Press Release
February 16, 1999
Telephone: (202)
483-6444
AKIN Condemns
Apparent Greek and U.S. Complicity in Arrest of Ocalan; Calls on International
Community to Oppose Turkey's Genocidal Campaign Against the Kurds
Washington, DC: The delivery of the Kurdish leader Abdullah
Ocalan into the hands of the Turkish government raises a number of troubling
questions about the complicity of Greece, Kenya and the United States in the
Turkish military's genocidal campaign against the Kurdish people.
Conflicting reports of Ocalan's arrest from the Greek and
Kenyan governments point to their cooperation with the Turkish government's
anti-Kurdish campaign which, under the banner of anti-terrorism, has razed
countless Kurdish villages, committed widespread torture, and denied a people
their basic human and cultural rights.
Earlier today, the Embassy of Greece in Washington, DC,
issued a statement noting that because Ocalan had intended to go to Holland the
Greek government was freed of any responsibility for his safety. Without
providing any explanation, the Greek Embassy reported that Ocalan somehow fell
into the custody of the Kenyan police officers, who then apparently handed him
over to the government of Turkey. The Greek Embassy statement failed to make
reference to the diplomatic protocol that its Embassy's grounds are considered
Greek soil and that, accordingly, the Kenyan authorities could not have entered
the Embassy compound without the consent of the Greek government.
In sharp contrast to the Greek government's version of the
arrest, the Kenyan Foreign Minister Bonaya Godana flatly denied the Greek
government's version of events. Godana reported that he simply asked the Greek
Ambassador to Kenya to have Ocalan be removed from the grounds of the Greek
Embassy, but that his government would not in any way have been involved in
handing Ocalan over to the Turkish government.
These conflicting reports and, particularly, the highly
suspect version of the events surrounding Ocalan's arrest being put forward by
the Greek government suggests a break with Greece's traditional support for the
democratic aspirations of the Kurdish nation. Sources in the region attribute
this move to heavy pressure on Athens from the United States government. The
exact role of Kenya remains unclear, although it appears as though outside interests
may have played a role in either orchestrating or, at the very least, heavily
influencing the Kenyan government's actions.

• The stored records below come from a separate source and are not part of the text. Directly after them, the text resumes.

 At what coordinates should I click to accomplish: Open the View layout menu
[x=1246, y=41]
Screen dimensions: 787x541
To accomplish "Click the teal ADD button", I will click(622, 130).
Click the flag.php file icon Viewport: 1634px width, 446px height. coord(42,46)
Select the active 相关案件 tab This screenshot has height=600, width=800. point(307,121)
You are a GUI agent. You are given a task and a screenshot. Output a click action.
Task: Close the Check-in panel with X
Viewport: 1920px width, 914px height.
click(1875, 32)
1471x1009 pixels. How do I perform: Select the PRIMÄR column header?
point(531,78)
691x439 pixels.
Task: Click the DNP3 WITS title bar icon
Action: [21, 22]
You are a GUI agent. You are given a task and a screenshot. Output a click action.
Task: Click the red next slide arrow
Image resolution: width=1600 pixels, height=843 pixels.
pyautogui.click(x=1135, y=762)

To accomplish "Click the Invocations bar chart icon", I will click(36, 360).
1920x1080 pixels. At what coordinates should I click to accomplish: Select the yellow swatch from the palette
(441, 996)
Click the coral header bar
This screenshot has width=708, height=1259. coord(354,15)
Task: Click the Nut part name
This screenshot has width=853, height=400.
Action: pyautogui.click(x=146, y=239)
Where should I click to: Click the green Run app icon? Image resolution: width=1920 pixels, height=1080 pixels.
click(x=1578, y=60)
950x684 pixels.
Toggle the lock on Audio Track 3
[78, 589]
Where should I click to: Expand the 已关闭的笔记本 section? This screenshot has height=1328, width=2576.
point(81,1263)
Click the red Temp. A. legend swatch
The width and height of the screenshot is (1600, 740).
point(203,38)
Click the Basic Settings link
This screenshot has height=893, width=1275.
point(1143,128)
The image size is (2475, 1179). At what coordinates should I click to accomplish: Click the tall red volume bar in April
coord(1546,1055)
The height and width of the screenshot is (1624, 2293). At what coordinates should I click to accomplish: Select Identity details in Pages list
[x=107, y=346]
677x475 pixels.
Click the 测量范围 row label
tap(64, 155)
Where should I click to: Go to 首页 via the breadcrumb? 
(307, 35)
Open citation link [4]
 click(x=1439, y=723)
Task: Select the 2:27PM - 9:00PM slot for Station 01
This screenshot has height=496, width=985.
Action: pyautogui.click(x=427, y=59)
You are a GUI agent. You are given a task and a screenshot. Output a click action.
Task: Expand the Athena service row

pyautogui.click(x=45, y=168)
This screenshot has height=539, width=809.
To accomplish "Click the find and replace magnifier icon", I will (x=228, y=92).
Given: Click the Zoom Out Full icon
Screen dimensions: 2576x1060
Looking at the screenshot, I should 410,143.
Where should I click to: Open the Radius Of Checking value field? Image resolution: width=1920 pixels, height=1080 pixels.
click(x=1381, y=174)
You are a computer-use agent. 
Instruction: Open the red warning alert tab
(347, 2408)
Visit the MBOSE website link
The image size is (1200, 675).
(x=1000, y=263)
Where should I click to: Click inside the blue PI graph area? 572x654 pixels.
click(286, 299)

Greece's role holds a telling irony, in that the Greek
government's involvement in Ocalan's arrest directly benefits Turkish Prime
Minister Bulent Ecevit, the very same man who ordered the invasion of Cyprus in
1974. It only adds to this irony that Ecevit, America's 3supposed2 key friend
in the region, recently hosted Iraqi Deputy Prime Minister Tariq Aziz, despite
Washington's long-standing opposition to the Iraqi regime. Double standards, it
would seem, do not trouble those who would deny the Kurds their basic rights
even as they carry the banner of democratic ideals and international
cooperation.
The American Kurdish Information Network (AKIN) condemns any
complicity on the part of Greece, Kenya, the United States or other states in
the Turkish government's genocidal campaign against the Kurdish people. AKIN
joins with all Kurdish organizations to call upon the peoples of the world to
support the democratic aspirations of the Kurdish nation and a political
settlement of the Kurdish question in Turkey.